A CodeFair Challenge

Solution to the Ashesi Code Fair 2015 Competition (Advance Problem) in Php

I took 1st runner up and I was suprised when the Judges said my code ran for 28secs Guys, help me confirm that

TL;DR

View Code on github

Here is the Problem:

A non-empty zero-indexed array A consisting of N integers is given.

A pair of integers (P, Q), such that 0 ≤ P < Q < N, is called a slice of array A (notice that the slice contains at least two elements).

The average of a slice (P, Q) is the sum of A[P] + A[P+ 1] + ... + A[Q]

divided by the length of the slice. To be precise, the average equals

(A[P] + A[P + 1] + ... + A[Q]) / (Q − P + 1).

For example, array A such that:

A[0] = 4

A[1] = 2

A[2] = 2

A[3] = 5

A[4] = 1

A[5] = 5

A[6] = 8
contains the following example slices:

● slice (1, 2), whose average is (2 + 2) / 2 = 2;

● slice (3, 4), whose average is (5 + 1) / 2 = 3;

● slice (1, 4), whose average is (2 + 2 + 5 + 1) / 4 = 2.5.
The goal is to find the starting position of a slice whose average is minimal.

Write a function:

int solution(int A[], int N);

that, given a non-empty zero-indexed array A consisting of N integers, returns the starting position of the slice with the minimal average.
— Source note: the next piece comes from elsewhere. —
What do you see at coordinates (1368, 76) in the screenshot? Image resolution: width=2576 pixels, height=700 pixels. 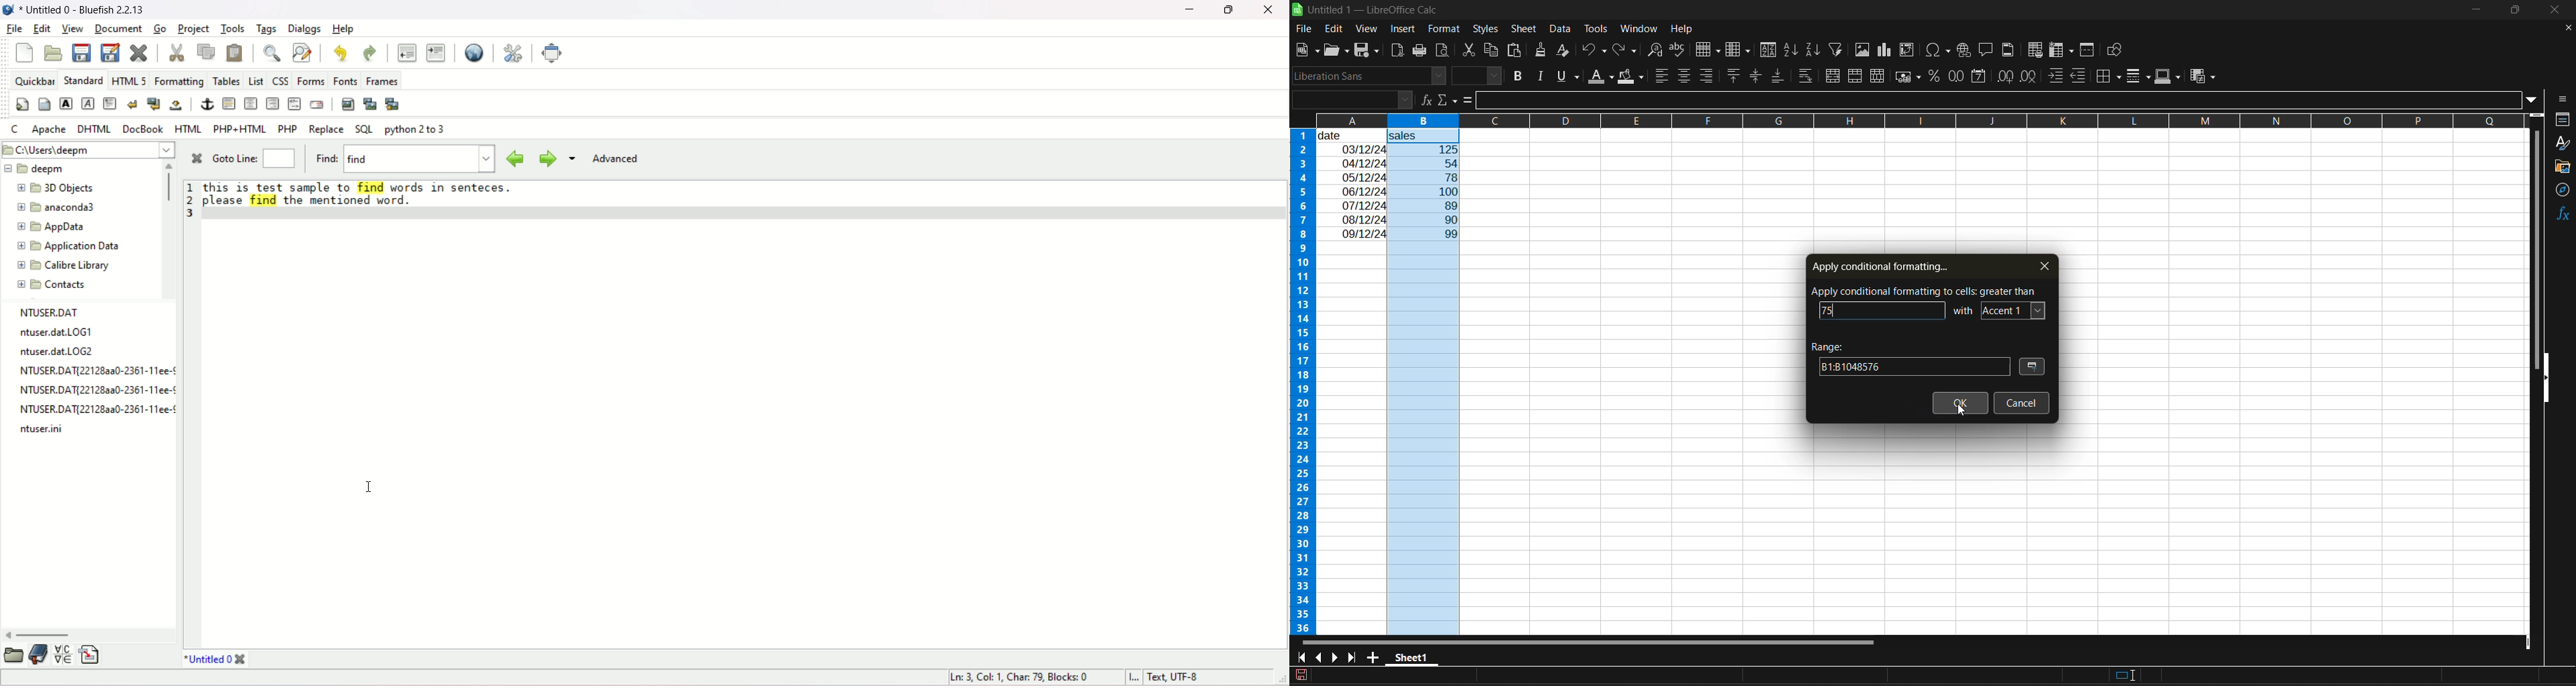 I see `font name` at bounding box center [1368, 76].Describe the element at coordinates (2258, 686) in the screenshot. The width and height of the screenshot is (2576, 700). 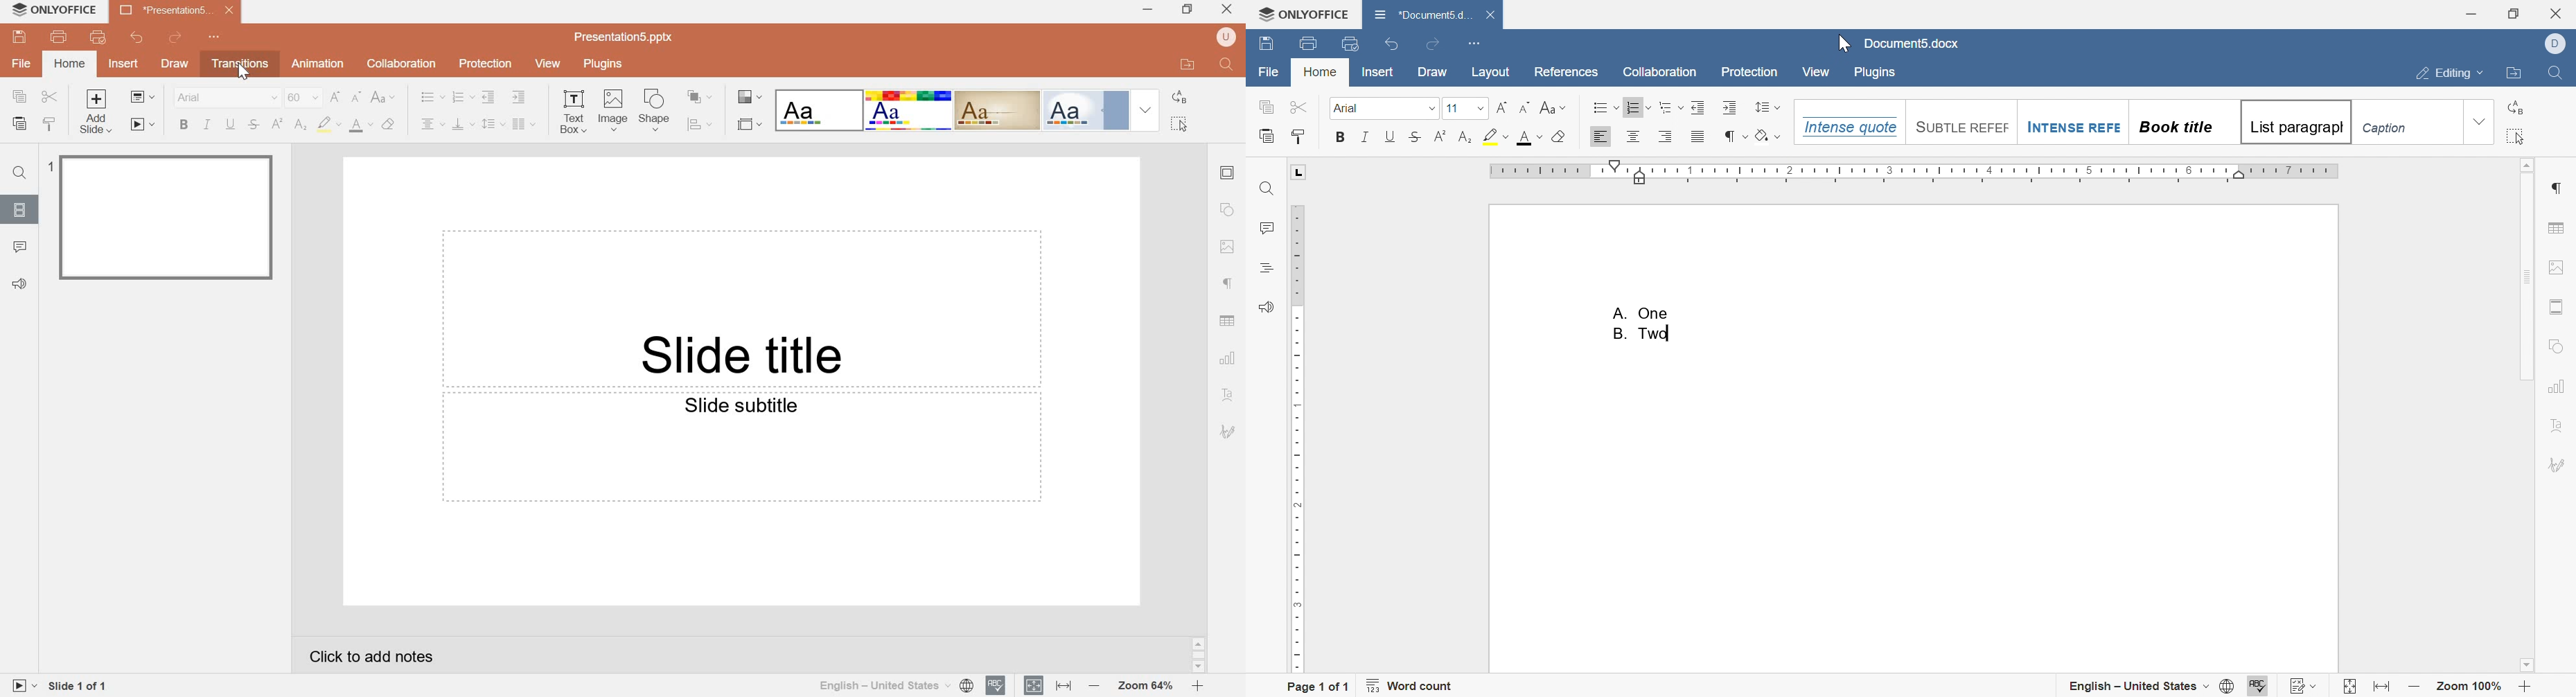
I see `spell checking` at that location.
If there is more than one slice with a minimal average, you should return the smallest starting position of such a slice.

For example, given array A such that:

A[0] = 4

A[1] = 2

A[2] = 2

A[3] = 5

A[4] = 1

A[5] = 5

A[6] = 8
the function should return 1, as explained above.

Assume that:

● N is an integer within the range [2..100,000];

● each element of array A is an integer within the range [−10,000..10,000].
Complexity:

● expected worst-case time complexity is O(N);

● expected worst-case space complexity is O(N), beyond input storage (not counting the storage required for input arguments).
Elements of input arrays can be modified.